Initially I guessed it's because <br/> but it seems it's not, I don't know what mess up the process now....

#include <IE.au3>
#include <Array.au3>
#include <File.au3>

$dir = "C:\"
$murl = "http://img.jgi.doe.gov/"

$qurl = "cgi-bin/pub/main.cgi?section=GeneDetail&page=geneDetail&"
$purl = "gene_oid="

$file = FileOpen("IMGID.txt", 0) 

; example IMGID.txt (without semicolons)

; 637094262
; 637094263
; 637094264

; Check if file opened for reading OK
If $file = -1 Then
    MsgBox(0, "Error", "Unable to open file.")
    Exit
EndIf
   
$sFile = $dir & "IMG_DB.xls"
If FileExists($sFile) Then FileDelete($sFile)
$hFile = FileOpen($sFile, 1) ; 1 = append
$oIE = _IECreate ()
_IELoadWait ($oIE)

$i=0
; Read in lines of text until the EOF is reached
While 1
    $rsnum_entry = FileReadLine($file)
    If @error = -1 Then ExitLoop
    ;MsgBox(0, "Line read:", $rsnum_entry)
    
    _IENavigate ($oIE, $murl & $qurl & $purl & $rsnum_entry)
    _IELoadWait ($oIE)
    
    $oTable = _IETableGetCollection ($oIE, 1)   ;Gene Information
    $aTableData = _IETableWriteToArray ($oTable, True)
    ;_ArrayDisplay($aTableData)

    if ($i = 1) Then 
        $head = 0 
    Else
        $head = 1
    EndIf
    
     ;MsgBox(0, "Value of $i is:", $head)
     ;Exit

    For $y = 1 To UBound($aTableData,2) - 1
        For $x = $head To UBound($aTableData) - 1

            ;If $y > 1 Then FileWrite($hFile, ";")
            ;If $x > 1 Then 
            FileWrite($hFile, @Tab)
            $cell = StringReplace($aTableData[$x][$y],"<br/>","MULTIPLEITEMS")
            ;FileWrite($hFile, $aTableData[$x][$y])
            FileWrite($hFile, $cell)
        Next
        FileWrite($hFile,@crlf)
    Next
    
Wend

FileClose($file)
Link to comment
Share on other sites

MSDN, this is the object page. Most, if not all of the object has/have it's own inner/outer-/text/html and probably it's not changing it's functionality from object to object but I didn't read them all. ;]

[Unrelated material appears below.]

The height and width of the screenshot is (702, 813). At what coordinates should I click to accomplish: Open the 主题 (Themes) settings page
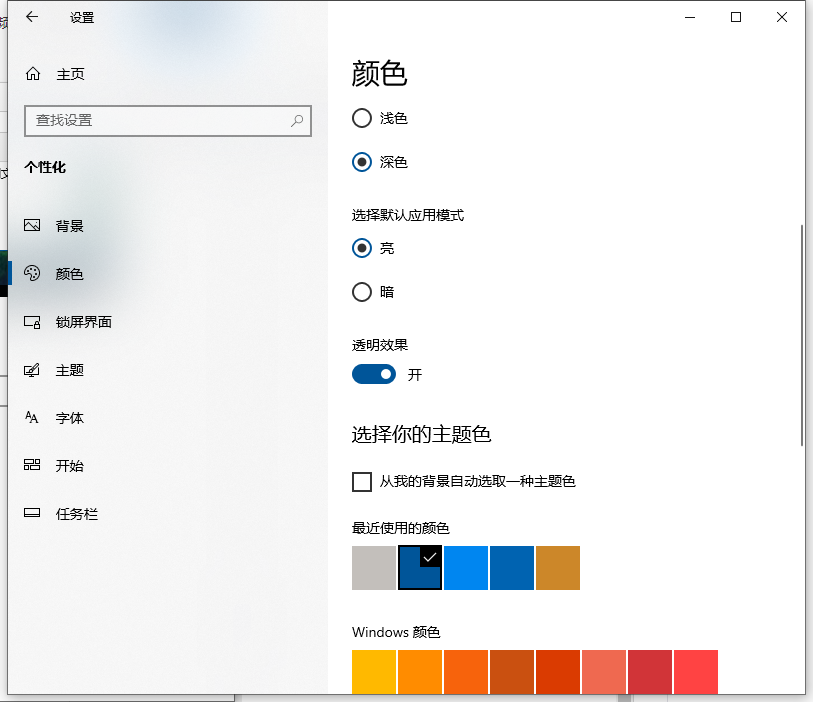(70, 370)
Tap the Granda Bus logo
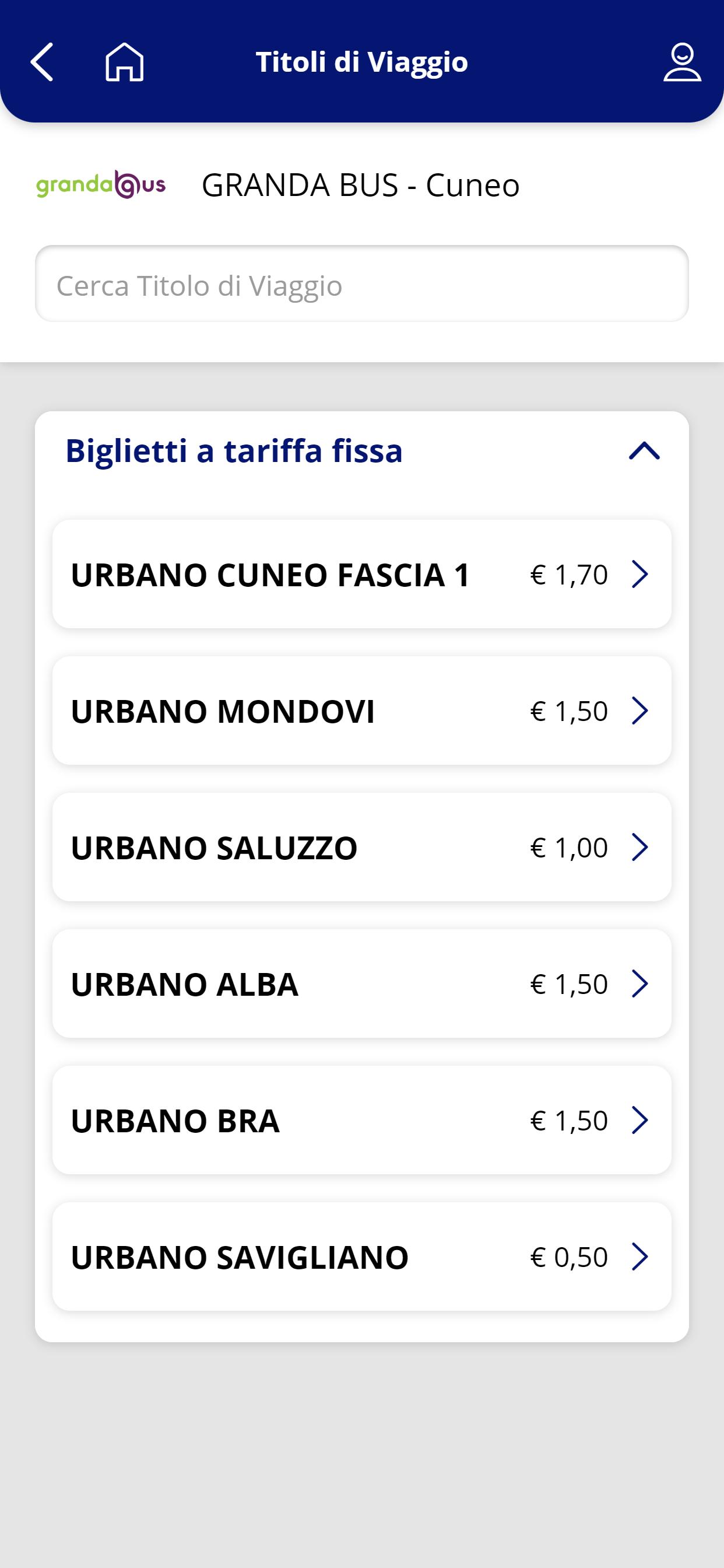The width and height of the screenshot is (724, 1568). pyautogui.click(x=101, y=184)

About the data formatting. I guess you want it like this:

Row1: Col1 @TAB Col2 @TAB Col3 @TAB
Row2: Col1 @TAB Col2 @TAB Col3 @TAB

Right? If so then it seems to me that it's already formatted as demonstrated, correct me where I'm wrong.

Link to comment
Share on other sites

About the data formatting. I guess you want it like this:

Row1: Col1 @TAB Col2 @TAB Col3 @TAB
Row2: Col1 @TAB Col2 @TAB Col3 @TAB

Right? If so then it seems to me that it's already formatted as demonstrated, correct me where I'm wrong.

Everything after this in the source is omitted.